--- Records for the exercise Enclosed Below ---
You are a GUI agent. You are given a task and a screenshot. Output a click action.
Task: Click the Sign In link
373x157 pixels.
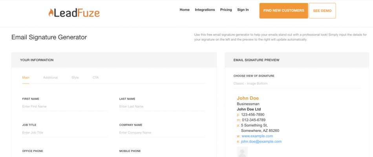click(x=243, y=10)
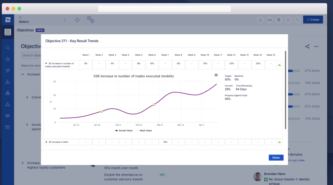The height and width of the screenshot is (185, 333).
Task: Select the Objectives tab
Action: pyautogui.click(x=25, y=30)
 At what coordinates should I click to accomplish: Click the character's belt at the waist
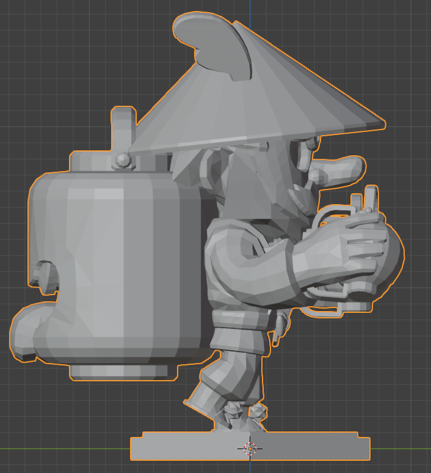tap(241, 321)
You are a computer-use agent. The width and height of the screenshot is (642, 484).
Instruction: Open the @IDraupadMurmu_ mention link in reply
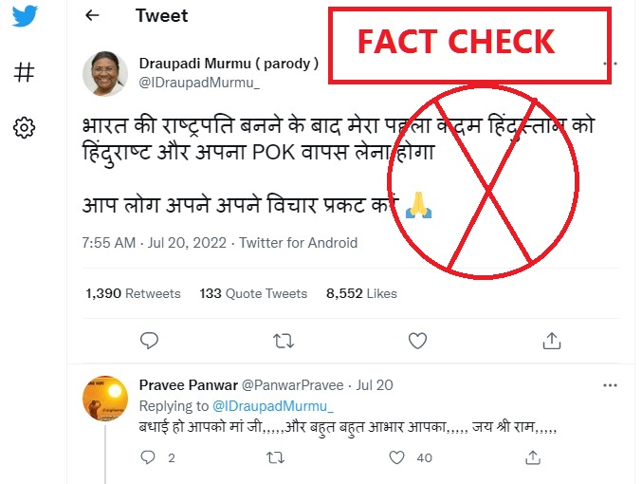[x=273, y=406]
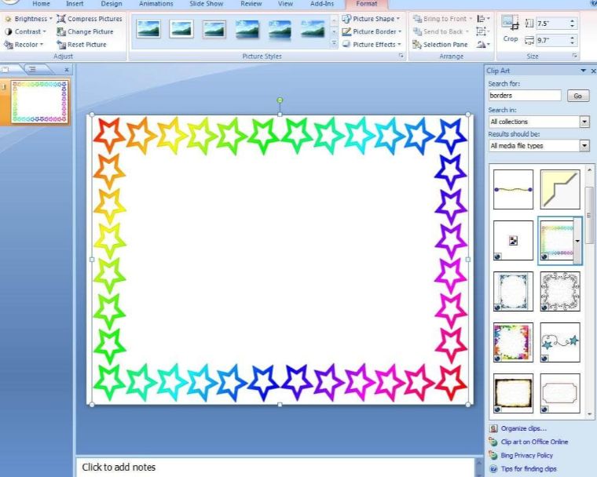Open the Recolor options

[26, 45]
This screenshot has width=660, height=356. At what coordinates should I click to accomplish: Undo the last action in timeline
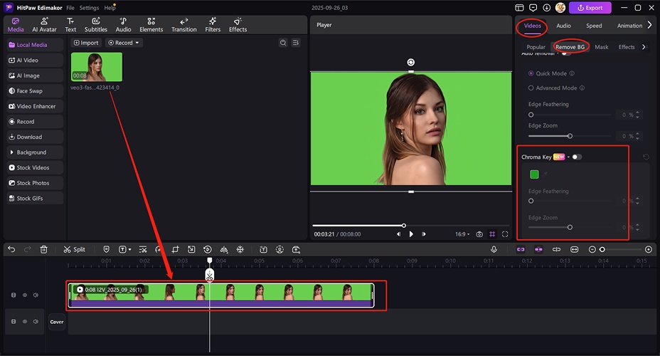(x=11, y=249)
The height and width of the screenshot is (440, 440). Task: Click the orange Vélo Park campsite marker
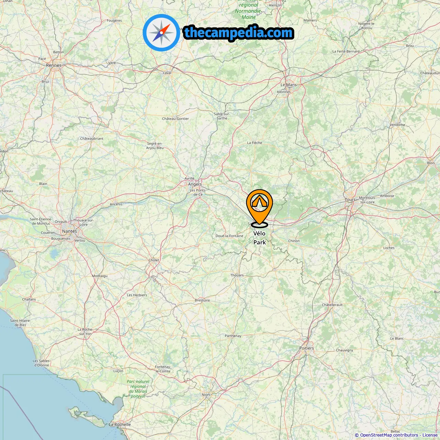point(259,208)
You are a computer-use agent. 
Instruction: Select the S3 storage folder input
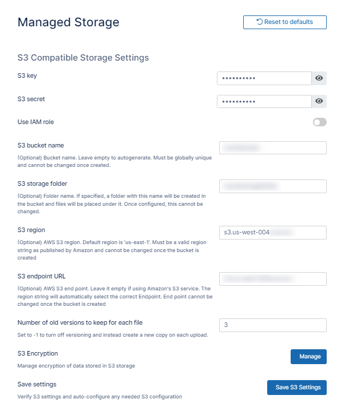(272, 186)
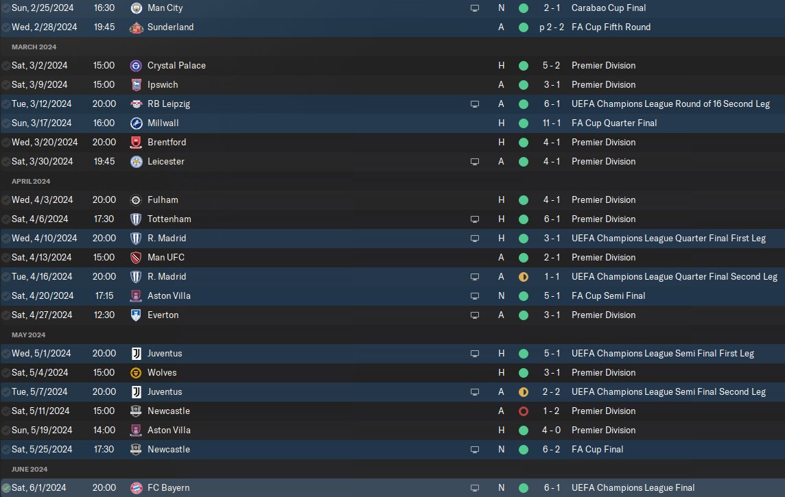Click the RB Leipzig club badge
Viewport: 785px width, 497px height.
coord(136,104)
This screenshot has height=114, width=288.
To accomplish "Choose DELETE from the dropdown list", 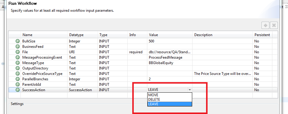I will pos(170,100).
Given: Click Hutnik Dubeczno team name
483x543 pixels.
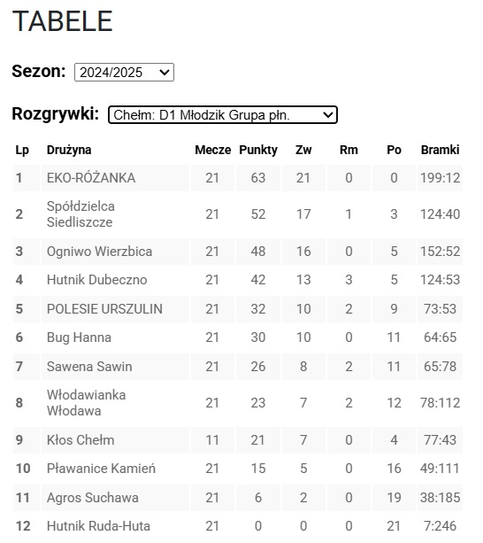Looking at the screenshot, I should point(96,280).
--- End of Enclosed Records for the exercise ---
Instructions for the task — Give back exactly the lines from the line with "Given: Click Hutnik Dubeczno team name" through the end of the records, both included; keep all pictures out.

Task output —
Given: Click Hutnik Dubeczno team name
483x543 pixels.
Looking at the screenshot, I should point(96,280).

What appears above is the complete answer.